The potential risks of lung cancer screenings need to be discussed with patients.

The potential risks of lung cancer screening are often left out when doctors and patients discuss the issue, a new report suggests. In South Africa, lung cancer accounts for 17% of cancer-related deaths. 

Early detection of lung cancer can save lives, and lung cancer screening is recommended for high-risk current and former smokers. But the US Preventive Services Task Force and other organisations say that doctors need to explain the risks as well as the benefits to patients.

Those risks include a high rate of false positives, which can lead to unnecessary follow-up procedures. And in some cases, screening can reveal lung cancer that, left untreated, would not have affected patients in their lifetime, the study authors said.
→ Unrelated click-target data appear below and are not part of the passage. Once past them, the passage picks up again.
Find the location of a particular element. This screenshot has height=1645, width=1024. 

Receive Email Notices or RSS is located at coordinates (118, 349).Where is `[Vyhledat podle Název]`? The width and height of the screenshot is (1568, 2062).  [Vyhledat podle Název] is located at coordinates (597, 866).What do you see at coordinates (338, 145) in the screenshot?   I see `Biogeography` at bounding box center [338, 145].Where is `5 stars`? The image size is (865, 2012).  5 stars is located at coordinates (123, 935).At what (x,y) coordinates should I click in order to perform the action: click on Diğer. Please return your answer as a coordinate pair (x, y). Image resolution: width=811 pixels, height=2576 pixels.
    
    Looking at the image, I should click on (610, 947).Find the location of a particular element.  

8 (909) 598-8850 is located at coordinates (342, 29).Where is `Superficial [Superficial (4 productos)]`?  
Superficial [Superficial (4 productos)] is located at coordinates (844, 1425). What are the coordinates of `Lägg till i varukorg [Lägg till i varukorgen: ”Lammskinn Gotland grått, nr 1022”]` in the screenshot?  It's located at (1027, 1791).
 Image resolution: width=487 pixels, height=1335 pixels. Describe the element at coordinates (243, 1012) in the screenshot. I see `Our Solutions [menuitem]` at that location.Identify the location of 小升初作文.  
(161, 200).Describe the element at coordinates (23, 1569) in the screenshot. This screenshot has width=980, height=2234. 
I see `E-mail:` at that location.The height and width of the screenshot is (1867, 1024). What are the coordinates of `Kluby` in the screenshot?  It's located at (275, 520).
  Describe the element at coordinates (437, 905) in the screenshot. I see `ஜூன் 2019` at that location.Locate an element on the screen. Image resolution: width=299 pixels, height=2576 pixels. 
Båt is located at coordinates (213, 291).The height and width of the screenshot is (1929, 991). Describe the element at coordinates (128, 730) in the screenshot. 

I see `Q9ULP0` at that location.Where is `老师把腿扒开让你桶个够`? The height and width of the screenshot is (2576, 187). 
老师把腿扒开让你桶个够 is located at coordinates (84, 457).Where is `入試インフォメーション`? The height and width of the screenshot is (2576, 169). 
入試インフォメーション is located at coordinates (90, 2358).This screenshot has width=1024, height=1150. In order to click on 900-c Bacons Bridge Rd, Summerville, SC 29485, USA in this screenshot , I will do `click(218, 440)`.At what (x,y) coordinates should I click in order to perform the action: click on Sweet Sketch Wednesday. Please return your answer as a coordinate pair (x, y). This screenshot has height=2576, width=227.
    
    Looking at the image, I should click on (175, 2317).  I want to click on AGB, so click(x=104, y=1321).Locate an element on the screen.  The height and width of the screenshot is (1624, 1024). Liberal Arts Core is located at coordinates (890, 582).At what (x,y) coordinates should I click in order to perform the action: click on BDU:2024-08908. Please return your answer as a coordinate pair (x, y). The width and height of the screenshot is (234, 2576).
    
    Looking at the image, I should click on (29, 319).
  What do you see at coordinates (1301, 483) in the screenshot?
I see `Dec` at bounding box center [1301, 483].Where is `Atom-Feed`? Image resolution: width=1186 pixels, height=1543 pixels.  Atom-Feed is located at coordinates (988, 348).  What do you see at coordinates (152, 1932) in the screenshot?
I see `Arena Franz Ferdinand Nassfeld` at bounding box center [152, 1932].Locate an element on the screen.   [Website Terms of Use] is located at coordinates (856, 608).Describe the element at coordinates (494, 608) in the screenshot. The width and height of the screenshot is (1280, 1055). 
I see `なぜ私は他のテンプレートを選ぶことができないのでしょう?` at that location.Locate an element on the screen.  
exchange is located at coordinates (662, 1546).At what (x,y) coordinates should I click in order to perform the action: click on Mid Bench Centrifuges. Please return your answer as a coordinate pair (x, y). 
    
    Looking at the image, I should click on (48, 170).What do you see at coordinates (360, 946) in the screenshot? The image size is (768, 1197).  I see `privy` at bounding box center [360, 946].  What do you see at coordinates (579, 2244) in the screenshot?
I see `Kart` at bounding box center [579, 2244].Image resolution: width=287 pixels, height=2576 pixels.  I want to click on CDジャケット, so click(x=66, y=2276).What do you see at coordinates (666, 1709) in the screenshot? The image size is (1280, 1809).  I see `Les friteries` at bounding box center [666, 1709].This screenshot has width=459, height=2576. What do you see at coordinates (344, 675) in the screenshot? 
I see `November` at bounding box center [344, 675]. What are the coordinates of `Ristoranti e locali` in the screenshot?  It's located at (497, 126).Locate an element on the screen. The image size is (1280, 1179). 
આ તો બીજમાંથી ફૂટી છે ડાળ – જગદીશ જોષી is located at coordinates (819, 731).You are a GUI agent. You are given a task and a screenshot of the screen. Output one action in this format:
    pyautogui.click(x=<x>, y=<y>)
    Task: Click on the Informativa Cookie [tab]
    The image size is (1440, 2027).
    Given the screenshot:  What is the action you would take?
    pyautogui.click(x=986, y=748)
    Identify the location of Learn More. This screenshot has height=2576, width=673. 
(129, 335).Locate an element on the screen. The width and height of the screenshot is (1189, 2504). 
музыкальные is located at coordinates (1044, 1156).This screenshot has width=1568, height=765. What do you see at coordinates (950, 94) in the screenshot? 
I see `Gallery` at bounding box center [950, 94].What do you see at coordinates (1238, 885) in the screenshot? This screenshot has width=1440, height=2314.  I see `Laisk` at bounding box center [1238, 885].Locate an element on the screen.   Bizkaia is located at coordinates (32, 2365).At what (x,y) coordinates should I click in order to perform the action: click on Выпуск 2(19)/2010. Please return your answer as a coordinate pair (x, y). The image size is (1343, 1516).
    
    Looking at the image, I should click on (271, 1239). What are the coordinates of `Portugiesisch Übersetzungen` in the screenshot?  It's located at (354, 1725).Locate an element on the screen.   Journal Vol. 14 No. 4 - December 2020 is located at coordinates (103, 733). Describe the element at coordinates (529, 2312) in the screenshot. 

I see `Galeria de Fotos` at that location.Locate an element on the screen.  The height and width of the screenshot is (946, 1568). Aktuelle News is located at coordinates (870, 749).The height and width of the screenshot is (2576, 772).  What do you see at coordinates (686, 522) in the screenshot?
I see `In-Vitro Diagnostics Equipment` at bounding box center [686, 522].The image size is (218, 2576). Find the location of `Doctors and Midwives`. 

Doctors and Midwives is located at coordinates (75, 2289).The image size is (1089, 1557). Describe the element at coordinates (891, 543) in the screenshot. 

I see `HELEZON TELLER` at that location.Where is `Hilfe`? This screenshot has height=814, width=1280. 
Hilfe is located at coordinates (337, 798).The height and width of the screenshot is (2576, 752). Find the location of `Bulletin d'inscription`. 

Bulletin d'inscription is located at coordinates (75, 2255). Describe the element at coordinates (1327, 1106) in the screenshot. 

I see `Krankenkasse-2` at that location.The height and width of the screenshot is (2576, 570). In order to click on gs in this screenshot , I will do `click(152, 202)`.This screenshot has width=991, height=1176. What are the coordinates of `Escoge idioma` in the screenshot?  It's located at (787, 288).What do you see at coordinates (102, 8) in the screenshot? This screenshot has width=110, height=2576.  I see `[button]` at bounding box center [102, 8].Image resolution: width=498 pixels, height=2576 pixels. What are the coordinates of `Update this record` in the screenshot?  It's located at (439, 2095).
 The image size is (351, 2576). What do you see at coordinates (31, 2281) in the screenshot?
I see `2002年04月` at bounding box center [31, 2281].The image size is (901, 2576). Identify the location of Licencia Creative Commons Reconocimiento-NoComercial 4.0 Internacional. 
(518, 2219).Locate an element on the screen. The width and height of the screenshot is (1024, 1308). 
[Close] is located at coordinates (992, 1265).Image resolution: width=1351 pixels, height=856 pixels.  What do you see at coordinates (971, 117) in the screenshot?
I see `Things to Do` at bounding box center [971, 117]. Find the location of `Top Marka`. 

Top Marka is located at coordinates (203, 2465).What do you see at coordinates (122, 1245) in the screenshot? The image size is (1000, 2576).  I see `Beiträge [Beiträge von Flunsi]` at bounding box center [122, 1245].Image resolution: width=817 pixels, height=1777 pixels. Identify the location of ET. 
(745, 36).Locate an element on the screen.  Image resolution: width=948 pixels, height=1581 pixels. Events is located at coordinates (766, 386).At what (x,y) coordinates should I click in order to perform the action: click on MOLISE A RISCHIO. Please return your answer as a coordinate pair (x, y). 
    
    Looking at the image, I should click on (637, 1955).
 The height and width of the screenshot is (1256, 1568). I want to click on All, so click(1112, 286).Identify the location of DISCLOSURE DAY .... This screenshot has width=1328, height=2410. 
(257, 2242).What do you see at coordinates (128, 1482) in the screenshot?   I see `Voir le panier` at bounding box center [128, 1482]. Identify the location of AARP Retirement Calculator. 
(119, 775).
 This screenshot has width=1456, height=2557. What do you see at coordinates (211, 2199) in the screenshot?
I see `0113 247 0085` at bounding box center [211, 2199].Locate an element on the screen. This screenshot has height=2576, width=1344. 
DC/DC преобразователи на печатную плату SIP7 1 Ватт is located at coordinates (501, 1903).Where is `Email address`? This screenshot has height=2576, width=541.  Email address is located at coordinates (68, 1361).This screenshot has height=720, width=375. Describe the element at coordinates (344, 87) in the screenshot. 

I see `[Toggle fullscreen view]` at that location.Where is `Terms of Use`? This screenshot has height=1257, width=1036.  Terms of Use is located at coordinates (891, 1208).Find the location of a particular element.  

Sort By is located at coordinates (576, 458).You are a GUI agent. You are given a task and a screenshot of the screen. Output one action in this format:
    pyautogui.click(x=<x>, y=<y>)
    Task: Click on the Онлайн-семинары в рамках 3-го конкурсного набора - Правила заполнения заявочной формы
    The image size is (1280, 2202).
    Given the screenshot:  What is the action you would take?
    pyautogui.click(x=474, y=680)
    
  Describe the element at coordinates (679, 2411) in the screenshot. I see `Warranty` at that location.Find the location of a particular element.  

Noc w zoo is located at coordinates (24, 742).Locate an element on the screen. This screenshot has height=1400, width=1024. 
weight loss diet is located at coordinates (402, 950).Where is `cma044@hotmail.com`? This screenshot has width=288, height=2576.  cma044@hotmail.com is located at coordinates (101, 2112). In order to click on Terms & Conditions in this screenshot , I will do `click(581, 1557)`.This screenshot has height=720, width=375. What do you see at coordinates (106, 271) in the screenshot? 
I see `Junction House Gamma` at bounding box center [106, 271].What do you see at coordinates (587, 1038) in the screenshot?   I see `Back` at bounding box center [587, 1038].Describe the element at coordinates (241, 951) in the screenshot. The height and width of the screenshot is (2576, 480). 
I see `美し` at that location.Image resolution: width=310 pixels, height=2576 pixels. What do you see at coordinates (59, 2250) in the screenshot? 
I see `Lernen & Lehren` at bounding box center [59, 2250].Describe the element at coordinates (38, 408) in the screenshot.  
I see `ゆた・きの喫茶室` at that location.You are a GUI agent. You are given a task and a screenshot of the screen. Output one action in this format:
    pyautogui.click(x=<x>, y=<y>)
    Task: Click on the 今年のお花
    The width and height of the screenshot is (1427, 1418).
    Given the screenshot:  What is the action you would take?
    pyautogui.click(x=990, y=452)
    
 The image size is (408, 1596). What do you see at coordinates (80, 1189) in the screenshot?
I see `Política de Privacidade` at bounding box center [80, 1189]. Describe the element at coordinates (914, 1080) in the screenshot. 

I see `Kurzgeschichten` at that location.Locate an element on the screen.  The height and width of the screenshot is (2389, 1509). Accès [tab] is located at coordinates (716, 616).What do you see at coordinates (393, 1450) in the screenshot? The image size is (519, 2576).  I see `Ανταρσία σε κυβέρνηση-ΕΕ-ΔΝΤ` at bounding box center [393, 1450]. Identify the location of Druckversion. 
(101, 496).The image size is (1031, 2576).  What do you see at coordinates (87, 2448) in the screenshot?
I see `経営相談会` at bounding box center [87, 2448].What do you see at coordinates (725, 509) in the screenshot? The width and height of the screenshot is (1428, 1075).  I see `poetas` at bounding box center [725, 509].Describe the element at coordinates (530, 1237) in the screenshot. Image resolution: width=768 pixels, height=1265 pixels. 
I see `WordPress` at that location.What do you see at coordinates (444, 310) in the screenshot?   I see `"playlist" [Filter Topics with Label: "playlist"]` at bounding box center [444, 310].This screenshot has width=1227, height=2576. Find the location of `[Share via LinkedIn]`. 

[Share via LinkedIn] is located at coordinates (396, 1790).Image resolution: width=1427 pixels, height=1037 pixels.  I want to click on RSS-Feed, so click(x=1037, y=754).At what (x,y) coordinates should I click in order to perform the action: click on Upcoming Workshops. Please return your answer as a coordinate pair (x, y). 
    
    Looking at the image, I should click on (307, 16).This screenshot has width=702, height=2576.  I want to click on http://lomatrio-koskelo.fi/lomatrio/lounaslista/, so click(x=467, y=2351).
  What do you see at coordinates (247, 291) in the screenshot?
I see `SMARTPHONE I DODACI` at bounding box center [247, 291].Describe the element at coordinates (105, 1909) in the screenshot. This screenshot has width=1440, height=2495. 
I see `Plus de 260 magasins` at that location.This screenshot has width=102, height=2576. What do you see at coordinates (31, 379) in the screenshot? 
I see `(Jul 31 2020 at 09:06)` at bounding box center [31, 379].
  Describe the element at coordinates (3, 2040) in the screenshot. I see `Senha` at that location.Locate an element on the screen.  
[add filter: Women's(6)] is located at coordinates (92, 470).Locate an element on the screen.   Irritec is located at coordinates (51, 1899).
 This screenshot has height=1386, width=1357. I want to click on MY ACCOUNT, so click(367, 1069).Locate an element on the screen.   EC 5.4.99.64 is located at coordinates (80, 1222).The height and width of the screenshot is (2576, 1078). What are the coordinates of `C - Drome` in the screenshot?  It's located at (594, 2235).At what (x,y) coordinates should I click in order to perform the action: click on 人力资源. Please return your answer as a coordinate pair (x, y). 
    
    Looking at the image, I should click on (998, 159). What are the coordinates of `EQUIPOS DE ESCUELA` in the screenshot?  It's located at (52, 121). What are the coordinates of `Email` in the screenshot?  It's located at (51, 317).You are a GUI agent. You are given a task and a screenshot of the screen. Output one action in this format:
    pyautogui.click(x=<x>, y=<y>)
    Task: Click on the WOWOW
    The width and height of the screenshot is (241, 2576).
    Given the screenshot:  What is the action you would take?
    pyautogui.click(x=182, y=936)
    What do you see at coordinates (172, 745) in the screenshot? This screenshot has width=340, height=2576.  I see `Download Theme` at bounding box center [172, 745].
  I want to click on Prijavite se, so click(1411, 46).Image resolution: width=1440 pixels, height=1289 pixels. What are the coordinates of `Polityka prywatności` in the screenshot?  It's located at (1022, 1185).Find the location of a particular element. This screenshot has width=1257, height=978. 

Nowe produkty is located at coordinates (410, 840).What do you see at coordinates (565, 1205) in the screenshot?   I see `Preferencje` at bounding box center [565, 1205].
In this study, researchers analysed 14 recordings of doctors and patients discussing lung cancer screening. On average, the talks lasted less than a minute, the quality of the conversations was poor, and discussion about the potential harms of screening was "virtually non-existent", the investigators found.

The findings were published in the journal JAMA Internal Medicine.

Complex screenings

"We're not taking a side as to whether lung cancer screening is good or bad, but there seems to be a consensus that we should be sharing these complex decisions with patients," said study senior author Dr Daniel Reuland.

"Our fly-on-the-wall sample from real-world practice shows us that's not happening," he added. Reuland is director of the Carolina Cancer Screening Initiative at the UNC Lineberger Comprehensive Cancer Center in Chapel Hill.

"A lot of people [with positive screening results] undergo surveillance, additional scanning, and some people undergo invasive procedures who don't have lung cancer," Reuland said in a University of North Carolina news release.

Potential harms and benefits

"The problem is weighing a small chance of benefit in the form of prolonged life versus a larger chance that a given patient will incur some kind of physical or psychological harm, plus out-of-pocket costs. It's important to talk about those potential harms and benefits with patients when deciding about screening," he suggested.

The US Preventative Services Task Force recommends annual lung cancer screening using low-dose computed tomography (CT) for adults 55 to 80 years old who have been heavy smokers.